City officials say one person has died and two others became ill from a rare bacterial disease carried by rats. All three sickened individuals lived within the same one-block radius in the Concourse section of The Bronx.
The disease, leptospirosis, is extremely rare in humans, and a spokesperson with the Department of Health told Gothamist the city sees only one to three cases a year. There were only 26 reported cases of leptospirosis reported in NYC from 2006 to 2016. Still, Demetre Daskalakis, acting deputy commissioner of the Health Department, told the NY Post that the proximity of the cases was unusual. “This is the first time a cluster of cases has been identified," he told the paper.
Daskalakis also noted that the patient who died had suffered an infection, but though all three were hospitalized with acute renal [kidney] and hepatic [liver] failure, the two surviving patients have completely recovered. A spokesperson with the Health Department told Gothamist two patients were diagnosed in December and one was diagnosed in February. One patient, Braulio Balbuena Flores, told the Post he was hospitalized for two weeks. “I had a fever,” he said. “I couldn’t eat, couldn’t sleep, whole body hurt.”
Flores lives in a basement apartment at 750 Grand Concourse—city officials issued a vacate order for basement apartments in that building on Tuesday. The Health Department says it is working with the Housing Preservation and Development and Buildings Departments to mitigate rodent infestations in the area.

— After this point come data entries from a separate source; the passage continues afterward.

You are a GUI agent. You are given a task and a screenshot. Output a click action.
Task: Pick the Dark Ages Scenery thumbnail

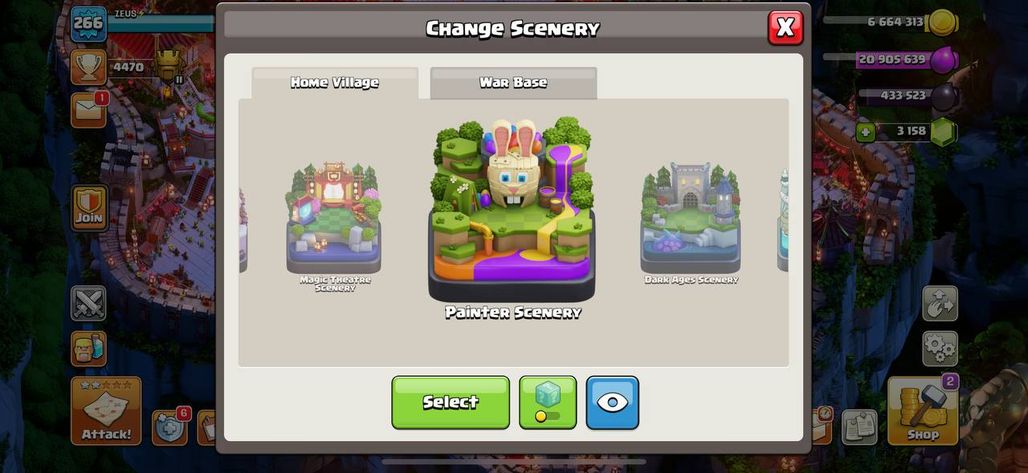690,218
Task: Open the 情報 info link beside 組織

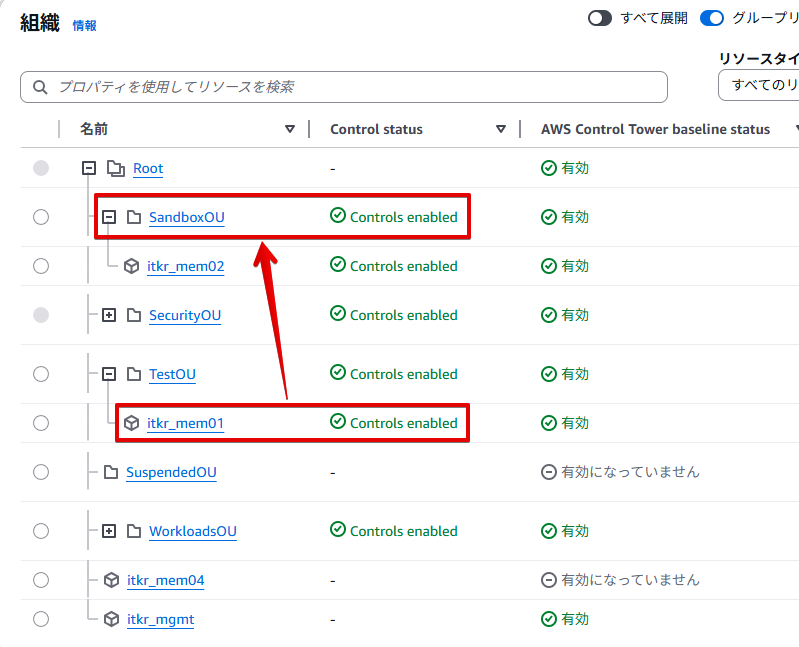Action: click(85, 26)
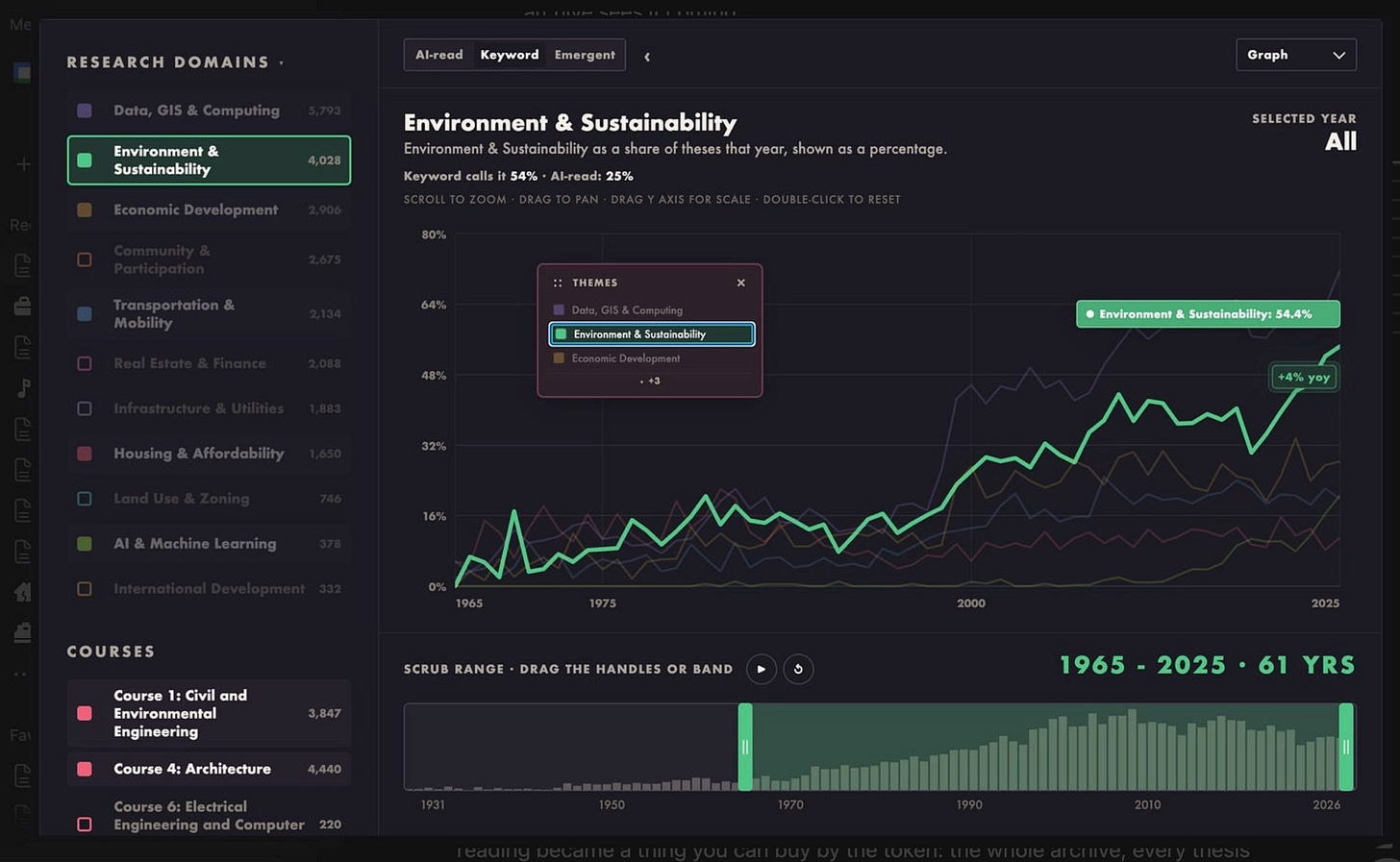Expand the Research Domains header arrow
Viewport: 1400px width, 862px height.
(282, 63)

The Health Department says leptospirosis is spread by animal urine, and is rarely spread from human to human. The bacteria gets into the human body through open wounds or cuts, or through the eyes, nose or mouth; symptoms include fever, headache, chills, muscle aches, vomiting or diarrhea, though more serious cases can involve infections in the kidneys and liver. The disease is treatable with antibiotics.